На обвинения Церетели кронштадтцы отвечали в своем воззвании: «Арестованные нами в дни революции офицеры, жандармы и полицейские сами заявили представителям правительства, что они ни в чем не могут пожаловаться на обращение с ними тюремного надзора. Правда, тюремные здания Кронштадта ужасны. Но это те самые тюрьмы, которые были построены царизмом для нас. Других у нас нет. И если мы содержим в этих тюрьмах врагов народа, то не из мести, а из соображений революционного самосохранения». 27 мая кронштадтцев судил Петроградский Совет. Выступая в их защиту, Троцкий предупреждал Церетели, что в случае контрреволюционной опасности, «когда контрреволюционный генерал попытается накинуть на шею революции петлю, кадеты будут намыливать веревку, а кронштадтские матросы явятся, чтобы бороться и умирать вместе с нами». Это предупреждение осуществилось через три месяца с неожиданной буквальностью: когда генерал Корнилов поднял восстание и повел войска на столицу, Керенский, Церетели и Скобелев вызвали кронштадтских матросов для охраны Зимнего дворца. Но что из того? В июне господа демократы защищали порядок от анархии, в никакие доводы и предсказания не имели над ними силы. Большинством в 580 голосов против 162 при 74 воздержавшихся Церетели провел в Петроградском Совете резолюцию, объявлявшую об отпадении «анархического» Кронштадта от революционной демократии. Как только нетерпеливо дожидавшийся Мариинский дворец был извещен, что булла отречения принята, правительство немедленно прервало телефонное сообщение между столицей и крепостью для частных лиц, чтобы не дать большевистскому центру возможности воздействовать на кронштадтцев, приказало сейчас же вывести из вод Кронштадта все учебные суда и потребовало от Совета «беспрекословного повиновения». Заседавший в те дни съезд крестьянских депутатов пригрозил «отказать кронштадт-цам в продуктах потребления». Стоявшая за спиной соглашателей реакция искала решительной и, по возможности, кровавой развязки. «Опрометчивый шаг Кронштадтского Совета, — пишет один из молодых историков, Югов, — мог вызвать нежелательные последствия. Нужно было найти подходящий путь для выхода из создавшегося положения. Именно с этой целью в Кронштадт и поехал Троцкий, где выступил в Совете и написал декларацию, которая и была принята Советом и затем — единогласно — проведена Троцким на митинге на Якорной площади». Сохранив свою принципиальную позицию, кронштадтцы уступили в практических вопросах.

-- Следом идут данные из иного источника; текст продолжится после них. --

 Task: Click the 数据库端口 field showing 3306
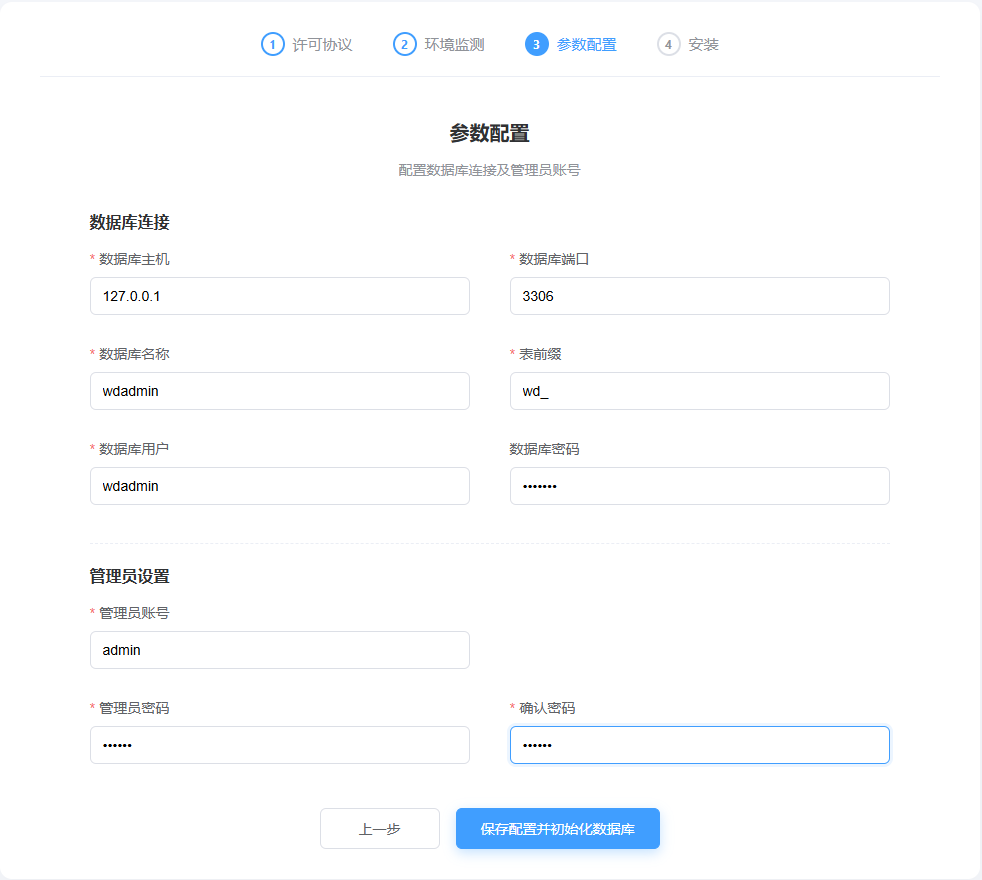(x=700, y=296)
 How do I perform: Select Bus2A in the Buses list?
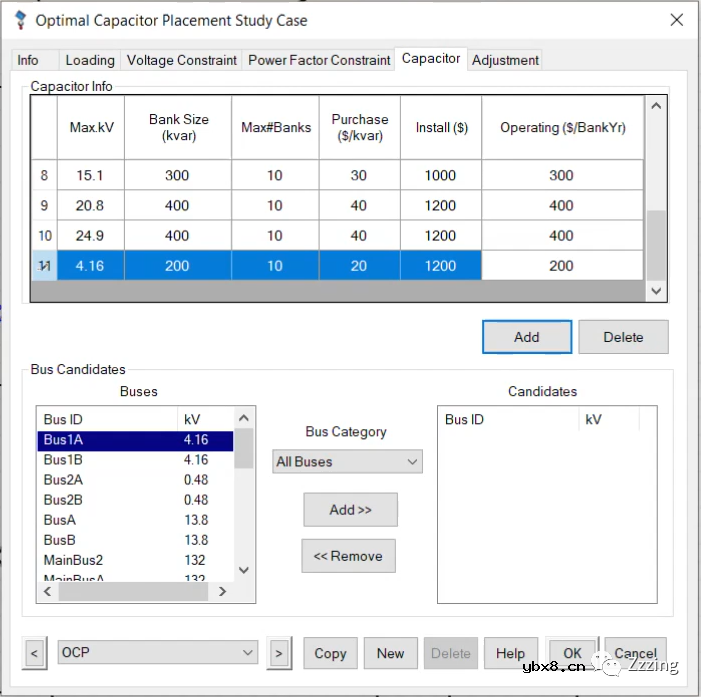(63, 480)
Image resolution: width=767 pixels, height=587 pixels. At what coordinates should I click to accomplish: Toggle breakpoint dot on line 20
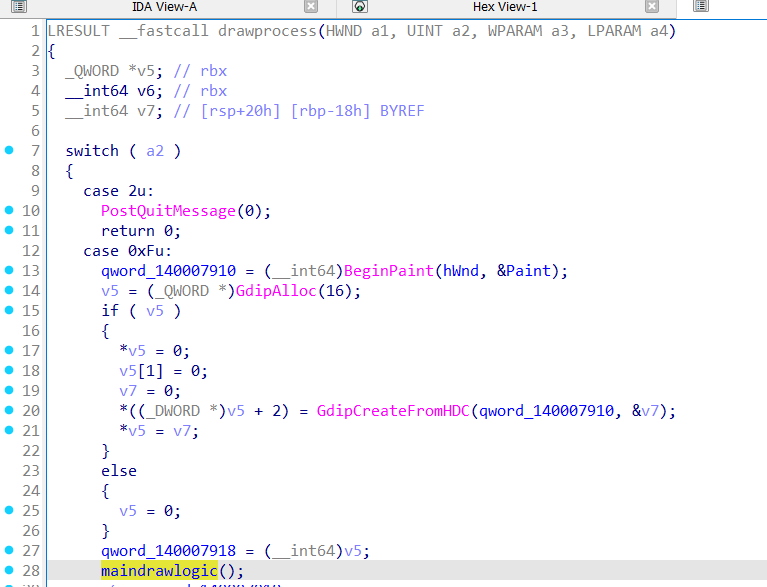(x=9, y=410)
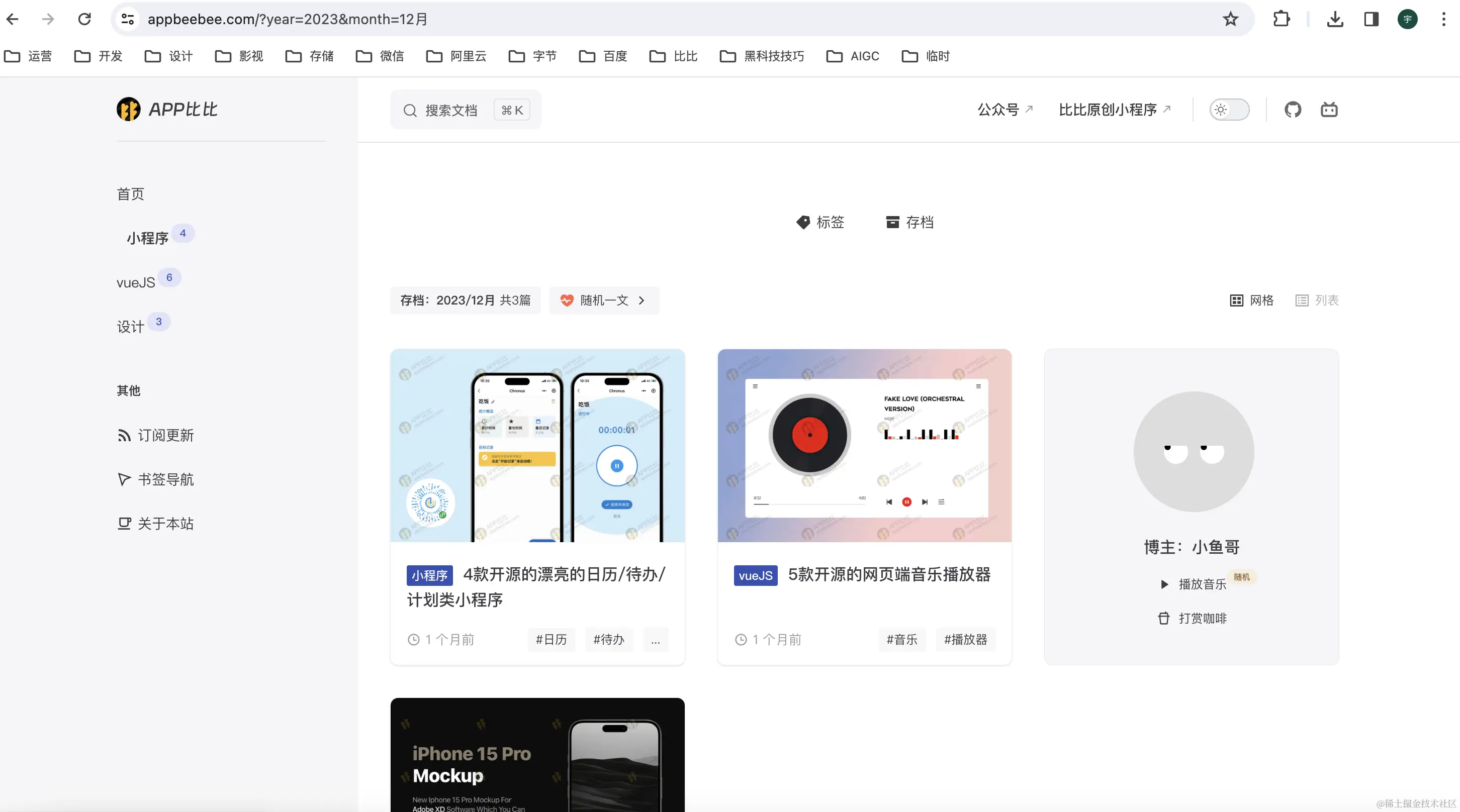Toggle the light/dark theme switch
1460x812 pixels.
coord(1229,110)
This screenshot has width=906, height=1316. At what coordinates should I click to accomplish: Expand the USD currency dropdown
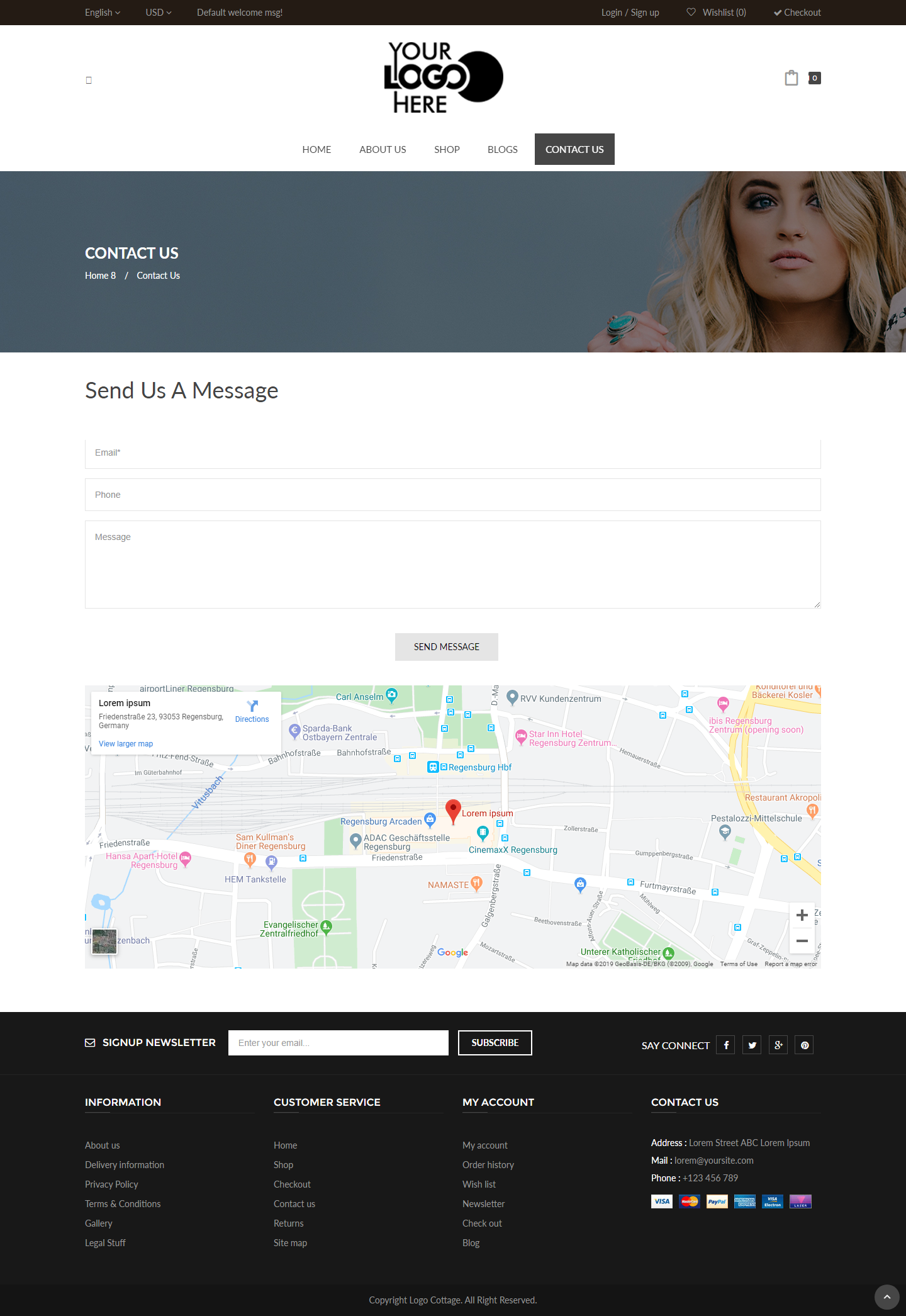159,13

Мирное улажение конфликта вывело буржуазную прессу окончательно из себя: в крепости анархия, кронштадтцы печатают собственные деньги — фантастические образцы их воспроизводились в газетах, — казенное имущество расхищается, женщины обобществлены, идут грабежи и пьяные оргии. Моряки, гордившиеся своим суровым порядком, сжимали мозолистые кулаки при чтении газет, которые в миллионах экземпляров распространяли клевету о них по всей России.
Получив в свое распоряжение кронштадтских офицеров, судебные органы Переверзева освобождали их одного за другим. Было бы крайне поучительно установить, кто из освобожденных принимал в дальнейшем участие в гражданской войне, и сколько матросов, солдат, рабочих и крестьян было ими расстреляно и повешено. К сожалению, мы не имеем возможности произвести здесь эти поучительные подсчеты.
Авторитет власти был спасен. Но и матросы получили скоро удовлетворение за понесенные обиды. Со всех концов страны стали прибывать резолюции приветствия красному Кронштадту: от отдельных наиболее левых советов, от заводов, полков, митингов. Первый пулеметный полк в полном составе демонстрировал на улицах Петрограда свое уважение к кронштадтцам «за их стойкую позицию недоверия Временному правительству».
Кронштадт готовился, однако, взять и более значительный реванш. Травля буржуазной прессы сделала его фактором общегосударственного значения. «Укрепившись в Кронштадте, — пишет Милюков, — большевизм широко разбросал по России сеть пропаганды при помощи надлежащим образом обученных агитаторов. Кронштадтские эмиссары посылались и на фронт, где подкапывали дисциплину, и в тыл, в деревни, где вызывали погромы имений. Кронштадтский Совет выдавал эмиссарам особые свидетельства: «Н.Н. послан в свою губернию для присутствия, с правом решающего голоса, в уездных, волостных и сельских комитетах, а также выступать на митингах и созывать митинги, по своему усмотрению, в любом месте», с «правом ношения оружия, свободного и бесплатного проезда по всем железным дорогам и пароходам». При этом «неприкосновенность личности означенного агитатора гарантируется Советом города Кронштадта».